I have reviewed the HPG working paper on UK humanitarian aid in the age of counter-terrorism: perceptions and reality by the Oversees Development Institute (ODI). The paper sets out the views of different stakeholders and makes some general recommendations. The paper lays bare some very important issues often ignored and hidden by the donating public and politicians, impacting and hurting beneficiaries on the ground. My views on the report are as follows:
I have no doubt and agree with Banks and the Charity Commission on the money laundering risk around Muslim NGOs due to the high risk areas they operate within to reach those that are effected.
Banks are private businesses that need convincing that INGOs behave responsibly and are able to “demonstrate” good control through good governance and internal control framework – often the lack of it and the inability to demonstrate it, raises the risk for the banks, resulting in transfers or accounts being blocked.
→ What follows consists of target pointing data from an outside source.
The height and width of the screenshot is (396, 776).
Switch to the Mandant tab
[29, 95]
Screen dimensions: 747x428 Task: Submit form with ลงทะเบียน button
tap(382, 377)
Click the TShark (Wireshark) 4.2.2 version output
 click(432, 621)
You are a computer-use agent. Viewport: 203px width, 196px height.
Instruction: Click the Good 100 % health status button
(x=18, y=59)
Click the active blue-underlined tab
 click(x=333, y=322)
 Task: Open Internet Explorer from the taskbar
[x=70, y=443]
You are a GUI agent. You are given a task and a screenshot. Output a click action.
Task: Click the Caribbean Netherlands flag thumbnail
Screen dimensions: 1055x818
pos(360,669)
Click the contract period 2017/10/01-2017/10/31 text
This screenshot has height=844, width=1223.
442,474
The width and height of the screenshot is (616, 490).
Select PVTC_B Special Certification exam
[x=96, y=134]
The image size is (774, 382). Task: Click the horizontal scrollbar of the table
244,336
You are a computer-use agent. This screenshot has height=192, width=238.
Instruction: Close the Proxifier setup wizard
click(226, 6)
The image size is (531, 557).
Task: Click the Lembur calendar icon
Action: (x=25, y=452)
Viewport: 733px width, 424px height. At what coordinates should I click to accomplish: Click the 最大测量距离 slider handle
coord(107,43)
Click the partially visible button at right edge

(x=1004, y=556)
The Charity Commission regulation and inspection is lacking – the compliance standard bar is very low. This has an effect on charity behaviour of just complying with the minimum, always risking non-compliance. One great example is year-end accounts that need to be filed within 10 months after the year-end – The INGOs take 9 to 10 months to finalise these, meaning it is only after this period (9-10 months) the charity can determine its true and fair year-end income, spend and reserve position. The quality of accounts is another matter.
The ODI report has an omission – the external auditors of INGOs were not engaged for their views. These are the only independent checks the INGOs really have on their accounts. These audits take account of money laundering risks and the control environment and transfers to field offices. I am surprised the ODI report missed this – hence may present an incomplete picture.
With my audit experience of the Muslim INGO sector, in my view the issue is not of new guidance but complying with the existing. In my view and experience there appears to be an issue of complacency among INGOs trustees, inability of the Executive, poor capacity of organisations and a culture of taking risks.
I came across a lack of appetite to improve governance and control from the Trustee level beyond talk. The issue of control at Trustee level is often confusingly restricted to banking controls and appointment of officers. Accountability, Delegation, Internal Audit framework, Evaluations and Risk Management with the Muslim INGO sector is poor when compared to mainstream charities and standard practice, especially in the context of operating within high risk areas. This partly because of the inability and inexperience of management in understanding these controls and not being able to implement them.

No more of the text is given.